TESTO FORNITO:
Una set list che chiunque nel mondo della musica vorrebbe avere

Semplicità, unita a professionalità e pulizia sonora. Un’estrema e stringata sintesi, ma non per questo incompleta, per descrivere lo show di Sting di martedì 11 luglio in piazza Sordello, primo appuntamento del Mantova Summer Festival. In tutto un concerto di 19 canzoni, tutte perfette. Una set list che chiunque, nel mondo della musica vorrebbe avere, e che pochi si possono permettere. Mi spiego. Non che agli altri manchino le canzoni, per carità. Riuscire, però, a mettere insieme 19 brani, tutte hit, o singoli che dir si voglia, noti, in una scaletta di fatto cronologica, regalando il concerto che tutti vorrebbero sentire, è cosa davvero per pochi.

Sting non vuole strafare, non ha bisogno di restare ore sul palco. A differenza di Springsteen, sa di avere da offrire 19 canzoni perfette. Non serve infarcirle di pezzi meno noti. Neppure andare per la selva oscura, e scavare nei primi lavori, come un vecchio Indiana Jones alla ricerca di antichi magici macchinari, per far tornare indietro nel tempo i suoi fan.

ESTRATTO DEI DATI:
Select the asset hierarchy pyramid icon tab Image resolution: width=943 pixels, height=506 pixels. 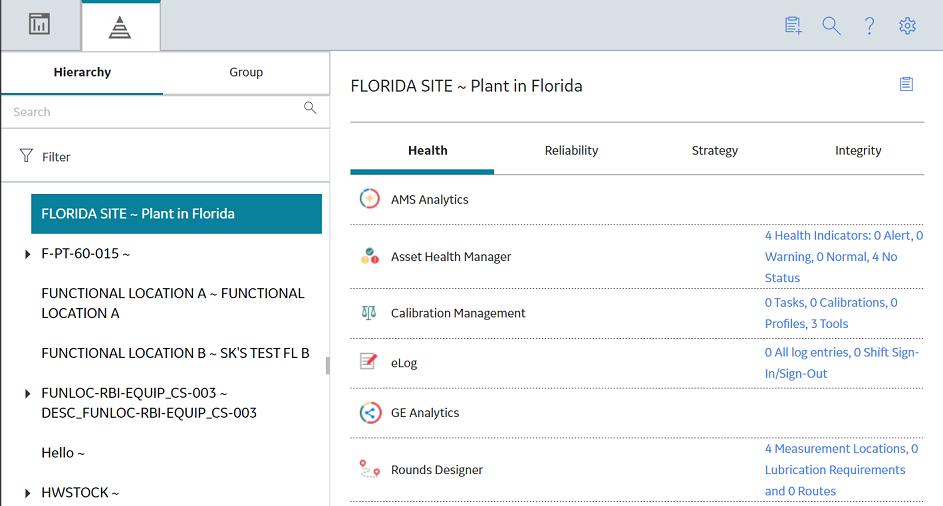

ELENCO DEI COMPITI:
A) Riporta dalla recensione del concerto tutto il passo che va da "Semplicità, unita a" giù fino a "davvero per pochi.".
B) Stabilisci se ciascuna delle seguenti affermazioni concorda con la recensione del concerto e rispondi sì o no, citando tra virgolette le parole della recensione che lo decidono.
(i) Il concerto di Sting si è tenuto in piazza Sordello.
(ii) Il concerto di Sting era l'ultimo appuntamento del Mantova Summer Festival.
(iii) Sting riempie la scaletta di pezzi meno noti.
C) Rispondi alle seguenti domande in base alla recensione del concerto.
(i) In quale giorno si è svolto il concerto?
(ii) Quante canzoni comprendeva il concerto?
(iii) Con quale altro artista viene messo a confronto Sting?

SOLUZIONI DEI COMPITI:
A)
Semplicità, unita a professionalità e pulizia sonora. Un’estrema e stringata sintesi, ma non per questo incompleta, per descrivere lo show di Sting di martedì 11 luglio in piazza Sordello, primo appuntamento del Mantova Summer Festival. In tutto un concerto di 19 canzoni, tutte perfette. Una set list che chiunque, nel mondo della musica vorrebbe avere, e che pochi si possono permettere. Mi spiego. Non che agli altri manchino le canzoni, per carità. Riuscire, però, a mettere insieme 19 brani, tutte hit, o singoli che dir si voglia, noti, in una scaletta di fatto cronologica, regalando il concerto che tutti vorrebbero sentire, è cosa davvero per pochi.

B)
(i) Sì: "lo show di Sting di martedì 11 luglio in piazza Sordello".
(ii) No: "primo appuntamento del Mantova Summer Festival".
(iii) No: "Non serve infarcirle di pezzi meno noti."

C)
(i) Martedì 11 luglio.
(ii) 19.
(iii) Springsteen.